You know we were told that since Al did not respond to Vidaza, he would not respond to Dacogen and they gave it less than 2% chance of working. But we figured 2% was better than 0%. Fortunately, the Dacogen has kept him stable for the last year and actually his numbers have been up the last month and he did not have to have a transfusion last month. He has needed monthly transfusions for the last year.
So if you decide not to do the clinical trial, you might consider trying Vidaza. And even though we've had 3 or 4 doctors tell us if you don't respond to one, you won't respond to the other, my husband and others on and off this forum are living proof that some people do respond to one and not the other.
I mean, if the doctors say there are no more options, why not try the Vidaza or perhaps Dacogen with another drug. I know they are doing some of that "out of the box" (Kirby's term - God rest his soul) thinking at some of the hospitals, where they will put you on two different drugs.
Good luck and God bless. We are praying for y'all.


Hi Linda!

It is so nice to hear that Al is doing better and better, you both have been through so much up until now.

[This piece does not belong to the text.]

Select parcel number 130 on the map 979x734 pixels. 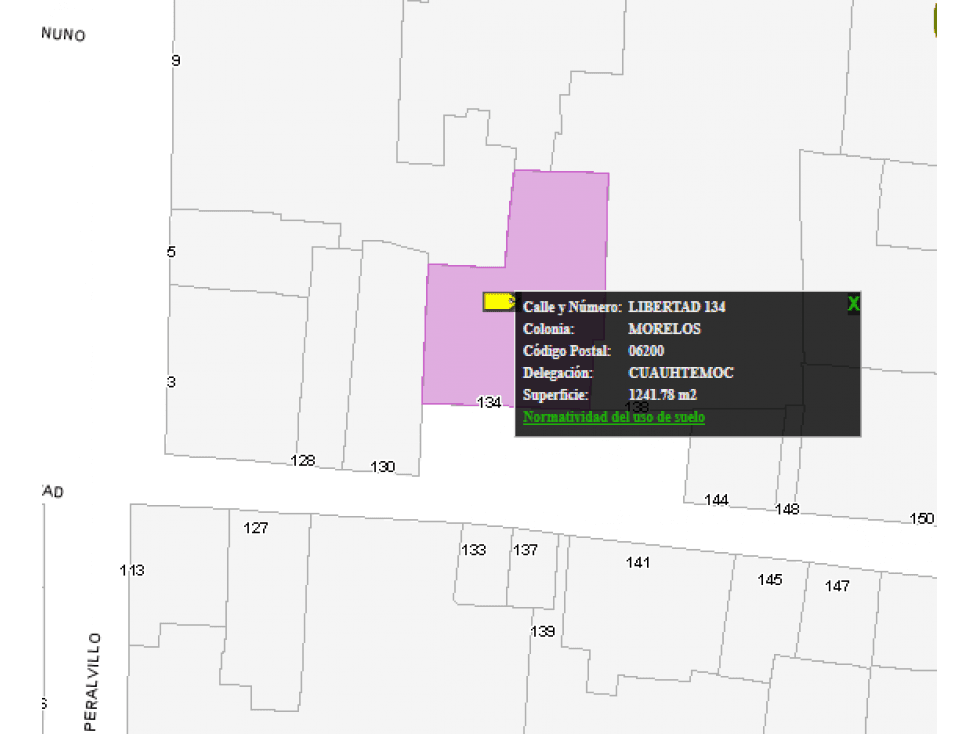[382, 467]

Dean and I feel like we are hitting a wall. He was doing well on Dacogen for almost a year. Though his counts weren't great, they were low, they were still fairly good. His white's gave him the most problems, so he had to get Neupogen frequently, and sometimes platelet transfusions, maybe once a month or so. Then in June all of Dean's counts began to fall, fairly quickly also.

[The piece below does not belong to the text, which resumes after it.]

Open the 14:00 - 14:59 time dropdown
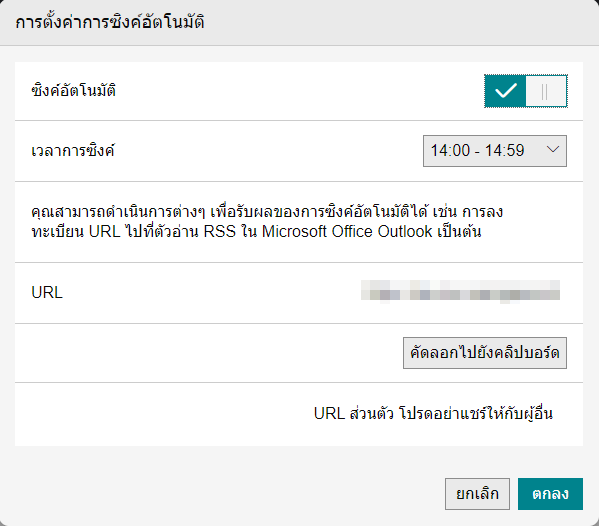 495,151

His oncologist in Clearwater said that the Dacogen was no longer working. Dean did another BMB, it showed his blasts were 15% and he now had Myelofibrosis. A previous BMB in September 2012, after being on Dacogen, showed blasts of less than 5%, so they were now increasing. This oncologist sent Dean to Moffitt for a second opinion. Over the last couple of months Dean has been very, very weak, having difficulty breathing and not much of an appetite. He had two transfusions of PRBC and platelets which seemed to help for a few days.

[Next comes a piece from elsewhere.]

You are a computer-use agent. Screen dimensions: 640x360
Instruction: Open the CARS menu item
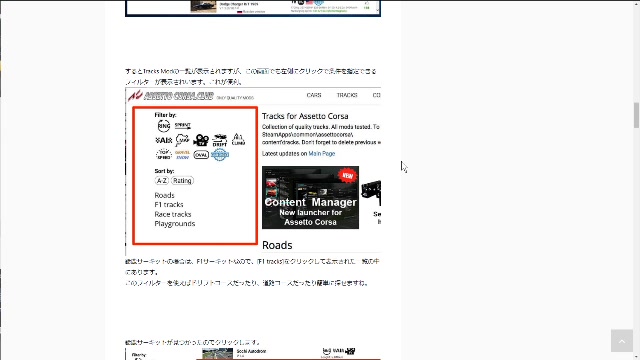tap(314, 95)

The doctor at Moffitt was very kind, but he told Dean that once someone is on Dacogen or Vidaza and they stop responding, then usually the other drug will not work, so he said Dean would not do good on Vidaza. He asked Dean about going on a new trial, saying that is Dean's only option. We haven't made a decision regarding that yet, so much to think about.

Dean and I want to try Vidaza, but both his oncologist and the oncologist at Moffitt are telling us "no".

The other problem we had today. Dean's counts are low, he had a transfusion yesterday and his counts came up slightly today, but still low. His platelets are now 13, they were 7 on Tuesday. His hemoglobin is now 8.2 today, it was below 8.0 before the transfusion.

Dean's oncologist here says they won't do a transfusion unless his platelets are below 10, and his hemoglobin has to be below 8.0. The doctor in Moffitt said those numbers do not work for everyone, and that maybe Dean needs transfusions at higher numbers, which his symptoms suggest.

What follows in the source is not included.